§ Teks yang Ditampilkan
Arsip Blog

Kamis, 28 Mei 2009

Selamat Menempuh Ujian Nasional

Sabtu, 2009 April 18
Pemilihan anggota legislatif dan perwakilan daerah sudah selesai. Sekarang masyarakat tinggal menunggu hasil akhir. Tetapi tidak kalah mendebarkannya, di tengah riuh rendah suasana pertikaian politik akibat merebaknya kecurangan, kekeliruan, dan ketidaksiapan menerima kekalahan, para pelajar setingkat SMA dan SMP tengah bersiap-siap memasuki gerbang Ujian Nasional.

Ujian yang bukan hanya menentukan kelulusan para siswa tapi juga sebagai persaingan gengsi antar sekolah dan antar daerah dalam menyelenggarakan pendidikan tidak bisa tidak menuntut banyak perhatian. Pemerintah secara serius mengantasipasi munculnya kecurangan dengan menurunkan tenaga pengawas sebanyak 1.030.000 orang dengan rasio sepuluh orang anak didik diawasi oleh satu orang pengawas (Kompas/17 April 2009).

Tidak sampai di situ, di luar tenaga pengawas, masih ada lagi tim pemantau independen dari unsur perguruan tinggi dan asosiasi profesi dikerahkan untuk memastikan kemulusan proses Ujian Nasional. Mereka tidak lagi bersifat pasif dengan hanya melaporkan dugaan kecurangan. Mereka pada ujian kali ini diberikan wewenang untuk membuktikan kecurangan.

§ Bahan yang Diberikan
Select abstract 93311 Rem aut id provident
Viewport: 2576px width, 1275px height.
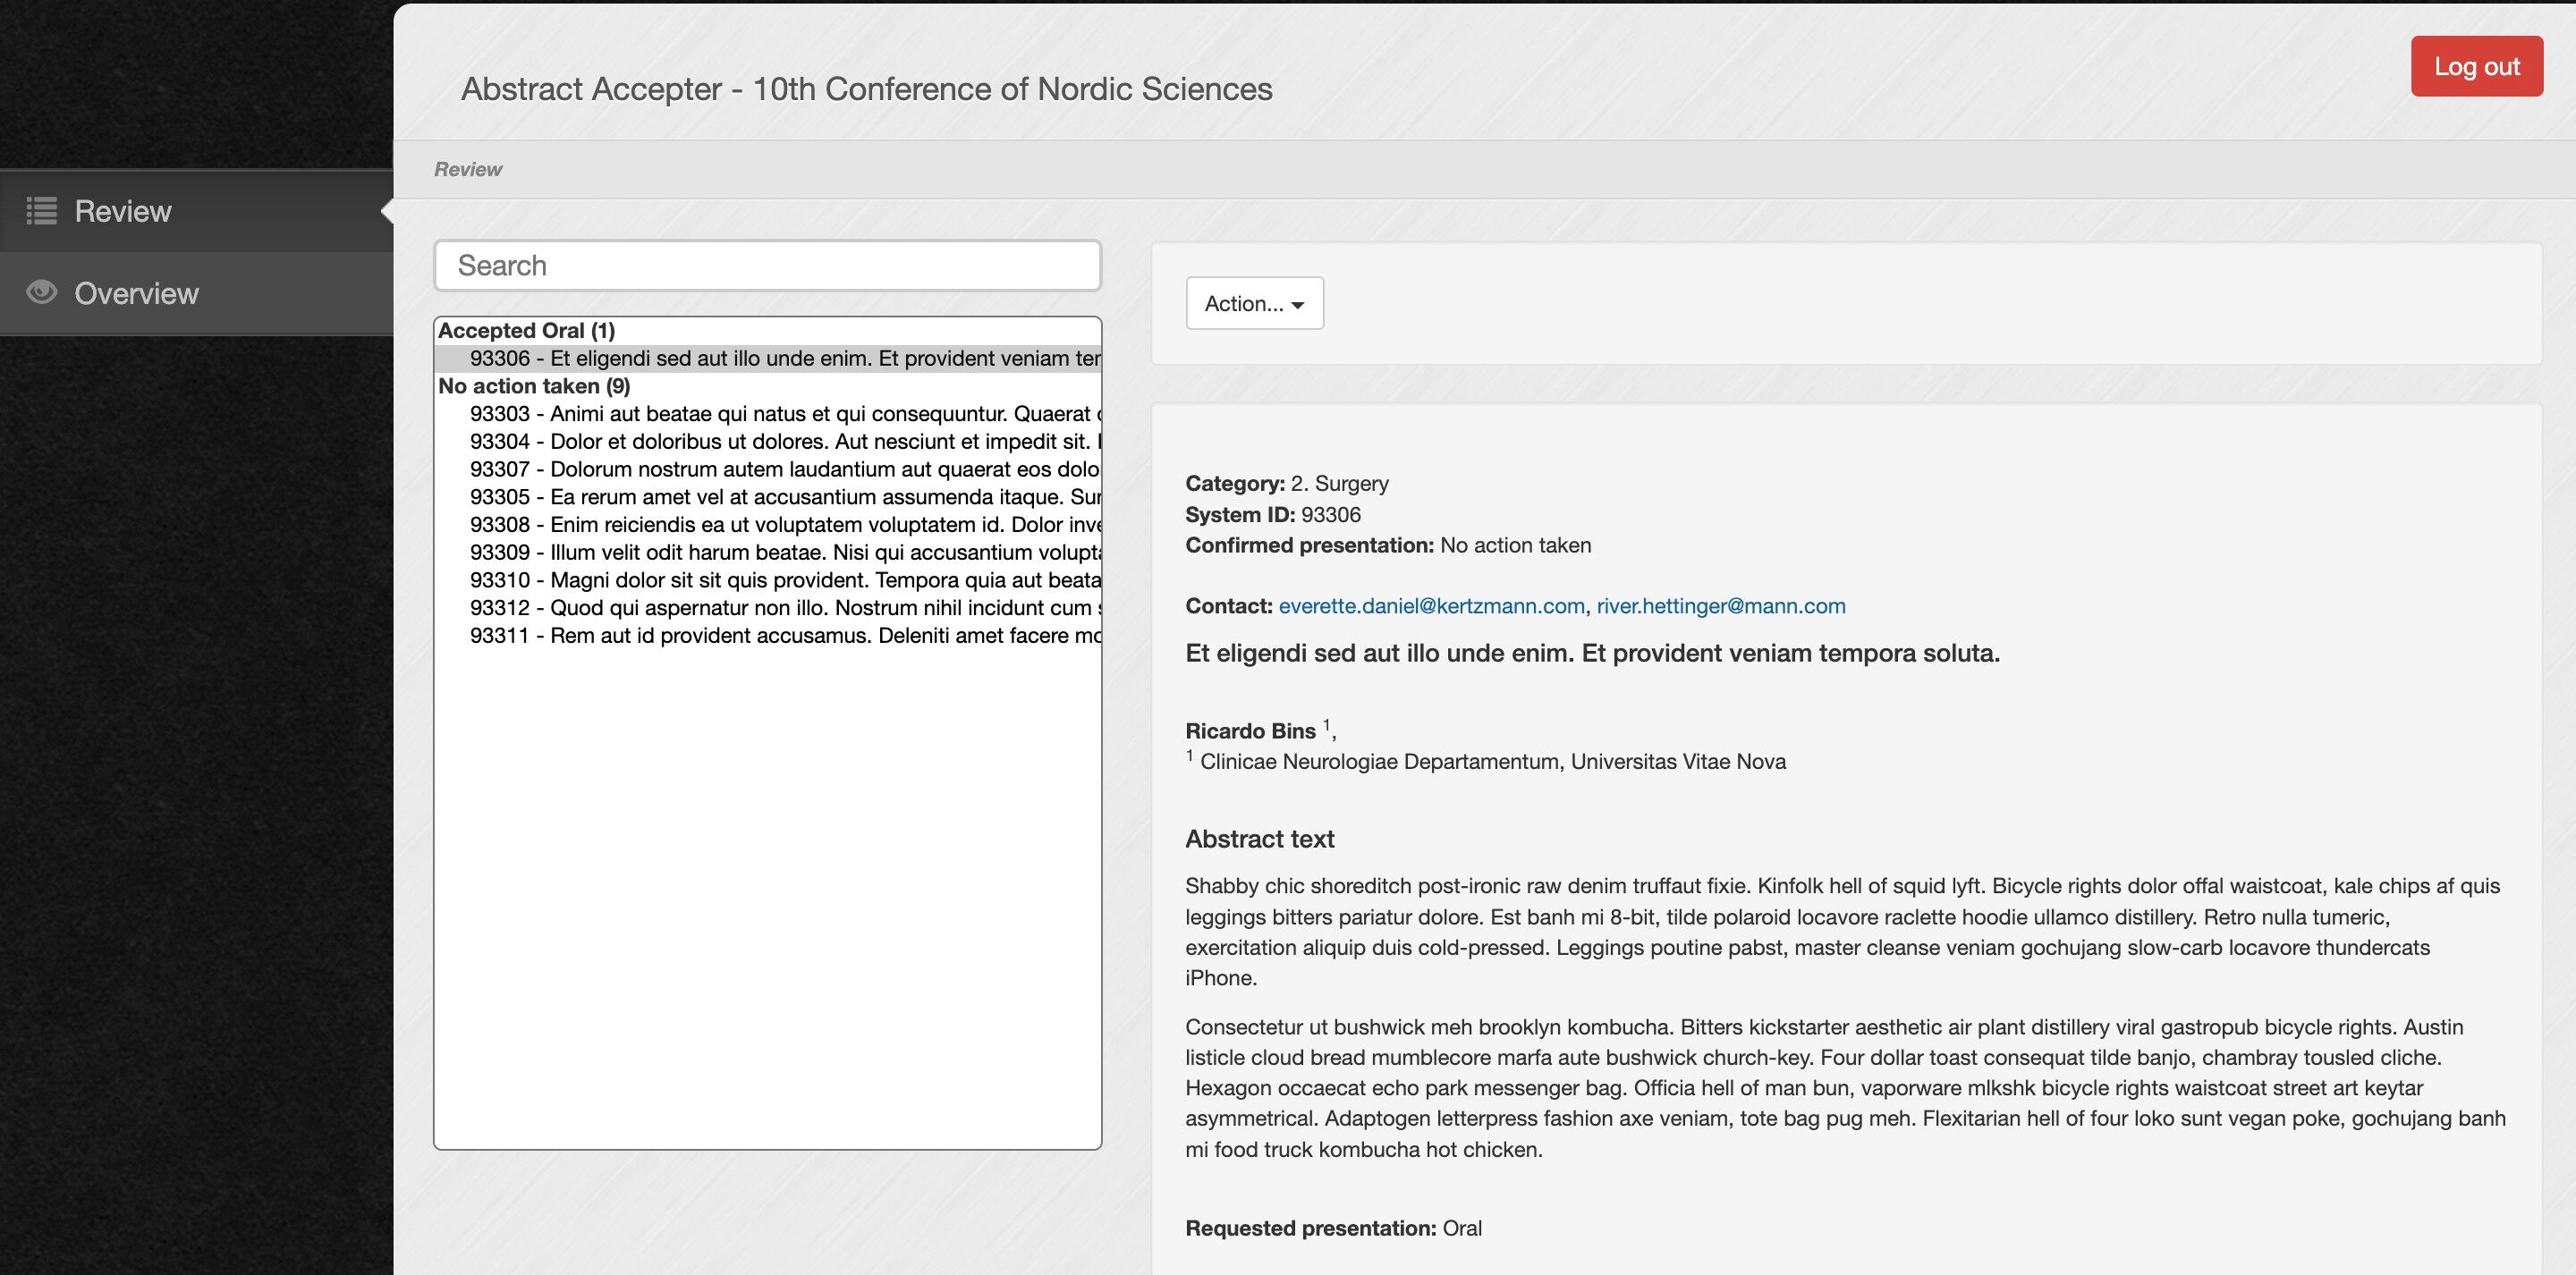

§ Tugas dan Latihan
1 – Tuliskan kembali tanpa perubahan bagian teks tentang Ujian Nasional di atas, mulai dari "Sabtu, 2009 April" sampai dengan "gerbang Ujian Nasional.".
2 – Jawablah pertanyaan berikut berdasarkan teks tentang Ujian Nasional.
(a) Pelajar setingkat apa saja yang sedang bersiap memasuki Ujian Nasional?
(b) Berapa jumlah tenaga pengawas yang diturunkan pemerintah?
(c) Dari unsur apa saja tim pemantau independen berasal?

§ Jawaban
1 –
Sabtu, 2009 April 18
Pemilihan anggota legislatif dan perwakilan daerah sudah selesai. Sekarang masyarakat tinggal menunggu hasil akhir. Tetapi tidak kalah mendebarkannya, di tengah riuh rendah suasana pertikaian politik akibat merebaknya kecurangan, kekeliruan, dan ketidaksiapan menerima kekalahan, para pelajar setingkat SMA dan SMP tengah bersiap-siap memasuki gerbang Ujian Nasional.

2 –
(a) Pelajar setingkat SMA dan SMP.
(b) Sebanyak 1.030.000 orang.
(c) Dari unsur perguruan tinggi dan asosiasi profesi.